About the dissertation

The topic of the dissertation is the license and enforcement system in the Norwegian fisheries legislation. The main objective is to analyse to what extent this regulatory system provides for environmental sustainability, and at the same time secure a clear and predictable exercise of authority.

The project is currently structured in three sub-studies.

The first study is to analyse whether there is a unique Norwegian fisheries legislation culture, what such a possible culture constitutes, and what is its epistemic foundations. The methodology will be legal historical analysis of primary and secondary sources.
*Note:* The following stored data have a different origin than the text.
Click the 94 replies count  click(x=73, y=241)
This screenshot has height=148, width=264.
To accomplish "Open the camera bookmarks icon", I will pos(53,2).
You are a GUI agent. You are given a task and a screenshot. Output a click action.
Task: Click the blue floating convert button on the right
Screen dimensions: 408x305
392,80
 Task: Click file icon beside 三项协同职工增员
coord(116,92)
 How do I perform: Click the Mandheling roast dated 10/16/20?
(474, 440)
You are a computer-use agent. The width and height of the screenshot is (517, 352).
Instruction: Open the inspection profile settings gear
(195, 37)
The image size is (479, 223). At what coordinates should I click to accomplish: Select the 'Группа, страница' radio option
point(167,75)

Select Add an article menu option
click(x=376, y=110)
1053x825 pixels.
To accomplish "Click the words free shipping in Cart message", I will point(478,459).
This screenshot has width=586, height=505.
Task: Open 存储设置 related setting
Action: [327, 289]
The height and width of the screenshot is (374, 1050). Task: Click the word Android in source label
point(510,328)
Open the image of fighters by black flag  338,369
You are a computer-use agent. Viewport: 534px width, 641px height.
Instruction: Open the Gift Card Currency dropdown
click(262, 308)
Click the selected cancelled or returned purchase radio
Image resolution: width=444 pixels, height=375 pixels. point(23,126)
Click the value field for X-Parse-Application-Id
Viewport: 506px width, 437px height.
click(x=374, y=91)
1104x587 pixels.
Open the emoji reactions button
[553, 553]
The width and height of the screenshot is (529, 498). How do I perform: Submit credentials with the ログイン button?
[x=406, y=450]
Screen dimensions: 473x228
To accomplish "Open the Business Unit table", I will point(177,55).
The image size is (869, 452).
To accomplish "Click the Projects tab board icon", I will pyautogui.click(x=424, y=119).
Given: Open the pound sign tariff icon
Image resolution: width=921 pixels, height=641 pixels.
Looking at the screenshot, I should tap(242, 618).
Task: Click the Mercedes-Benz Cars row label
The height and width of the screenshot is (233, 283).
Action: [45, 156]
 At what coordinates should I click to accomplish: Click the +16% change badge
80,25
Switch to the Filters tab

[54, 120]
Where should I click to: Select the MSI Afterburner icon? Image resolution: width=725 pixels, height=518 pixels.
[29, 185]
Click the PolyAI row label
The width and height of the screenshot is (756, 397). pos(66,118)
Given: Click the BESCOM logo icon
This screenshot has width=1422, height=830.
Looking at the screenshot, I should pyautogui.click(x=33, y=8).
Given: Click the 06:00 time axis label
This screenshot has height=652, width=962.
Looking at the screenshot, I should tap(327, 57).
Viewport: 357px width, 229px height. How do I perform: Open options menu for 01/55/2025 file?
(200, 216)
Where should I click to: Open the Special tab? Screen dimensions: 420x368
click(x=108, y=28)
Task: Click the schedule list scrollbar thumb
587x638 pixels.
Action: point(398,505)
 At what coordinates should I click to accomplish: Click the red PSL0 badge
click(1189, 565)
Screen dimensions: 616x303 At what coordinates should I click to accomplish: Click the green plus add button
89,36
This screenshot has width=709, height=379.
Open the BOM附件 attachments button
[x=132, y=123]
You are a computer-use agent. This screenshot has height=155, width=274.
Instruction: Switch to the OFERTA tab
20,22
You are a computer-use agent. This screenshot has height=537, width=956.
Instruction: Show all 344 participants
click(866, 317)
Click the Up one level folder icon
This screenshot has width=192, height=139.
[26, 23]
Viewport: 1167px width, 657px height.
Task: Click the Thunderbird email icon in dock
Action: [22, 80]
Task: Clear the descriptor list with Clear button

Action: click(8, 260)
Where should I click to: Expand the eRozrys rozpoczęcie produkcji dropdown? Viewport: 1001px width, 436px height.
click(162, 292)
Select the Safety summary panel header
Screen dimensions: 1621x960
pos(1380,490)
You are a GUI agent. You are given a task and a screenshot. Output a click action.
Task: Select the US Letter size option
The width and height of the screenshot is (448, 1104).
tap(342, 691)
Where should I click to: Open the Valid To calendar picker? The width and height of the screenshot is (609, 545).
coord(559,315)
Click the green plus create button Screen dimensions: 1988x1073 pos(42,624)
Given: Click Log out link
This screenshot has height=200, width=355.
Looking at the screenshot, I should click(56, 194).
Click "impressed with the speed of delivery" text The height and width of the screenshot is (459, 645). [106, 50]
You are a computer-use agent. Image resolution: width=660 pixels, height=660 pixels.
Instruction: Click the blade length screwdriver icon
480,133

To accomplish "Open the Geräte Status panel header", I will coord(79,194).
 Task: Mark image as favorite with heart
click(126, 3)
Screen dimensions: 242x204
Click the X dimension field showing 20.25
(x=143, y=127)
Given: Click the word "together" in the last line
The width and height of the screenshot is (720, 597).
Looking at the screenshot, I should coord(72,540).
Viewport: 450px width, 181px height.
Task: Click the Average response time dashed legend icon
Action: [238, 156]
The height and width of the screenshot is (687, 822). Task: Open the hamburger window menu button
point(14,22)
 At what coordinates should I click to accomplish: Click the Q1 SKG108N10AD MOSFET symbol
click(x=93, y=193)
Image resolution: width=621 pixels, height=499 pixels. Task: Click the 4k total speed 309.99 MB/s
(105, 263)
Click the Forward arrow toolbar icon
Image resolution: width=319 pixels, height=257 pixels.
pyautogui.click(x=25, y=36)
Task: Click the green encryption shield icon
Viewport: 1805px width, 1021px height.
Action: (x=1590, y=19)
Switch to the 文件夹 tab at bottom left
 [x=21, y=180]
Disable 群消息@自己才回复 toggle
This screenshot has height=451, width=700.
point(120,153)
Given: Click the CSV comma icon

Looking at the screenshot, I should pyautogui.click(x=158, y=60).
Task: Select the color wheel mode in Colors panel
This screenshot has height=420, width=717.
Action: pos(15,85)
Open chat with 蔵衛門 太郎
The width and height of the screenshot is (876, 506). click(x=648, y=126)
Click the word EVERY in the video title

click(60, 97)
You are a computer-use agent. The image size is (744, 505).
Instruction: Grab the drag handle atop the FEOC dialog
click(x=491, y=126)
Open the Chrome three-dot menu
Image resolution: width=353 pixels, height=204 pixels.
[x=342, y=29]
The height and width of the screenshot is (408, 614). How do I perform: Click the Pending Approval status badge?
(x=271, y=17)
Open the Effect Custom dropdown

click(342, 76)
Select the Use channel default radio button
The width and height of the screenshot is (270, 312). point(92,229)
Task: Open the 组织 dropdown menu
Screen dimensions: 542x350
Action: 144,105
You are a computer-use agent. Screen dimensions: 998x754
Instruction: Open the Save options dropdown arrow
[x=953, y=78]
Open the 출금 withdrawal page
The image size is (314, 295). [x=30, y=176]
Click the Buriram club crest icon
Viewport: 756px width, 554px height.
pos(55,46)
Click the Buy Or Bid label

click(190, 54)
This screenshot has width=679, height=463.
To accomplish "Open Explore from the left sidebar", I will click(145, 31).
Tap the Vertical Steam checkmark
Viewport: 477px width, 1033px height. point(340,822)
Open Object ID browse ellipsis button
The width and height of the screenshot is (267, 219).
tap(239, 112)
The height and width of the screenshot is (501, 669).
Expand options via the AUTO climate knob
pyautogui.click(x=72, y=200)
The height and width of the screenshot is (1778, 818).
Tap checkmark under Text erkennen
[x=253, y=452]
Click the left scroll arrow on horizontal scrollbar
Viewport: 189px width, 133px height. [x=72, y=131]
The second study is a comparative analysis of the current licence and enforcement system in Norway and in the pacific region in Canada (basically in the province of British Columbia). The study will include historical and cultural context to the degree possible. The aim is to reveal similarities and differences in the regulatory schemes in two jurisdictions based on different legal tradition. More specifically, the aim is to gain new insights on how the Canadian regulatory scheme is organized, and some of the main provisions, to prevent overfishing, high-grading and other criminal offences.The intention is not to fully understand the Canadian system, but to review the Norwegian legislation with a new and outside perspective. The study will be a combination of doctrinal and comparative study of current law and some legal historical analysis. This will include desk studies of authoritative legal sources and literature, and a collection of empirical data through interviews with researchers, actors in the government and the industry. 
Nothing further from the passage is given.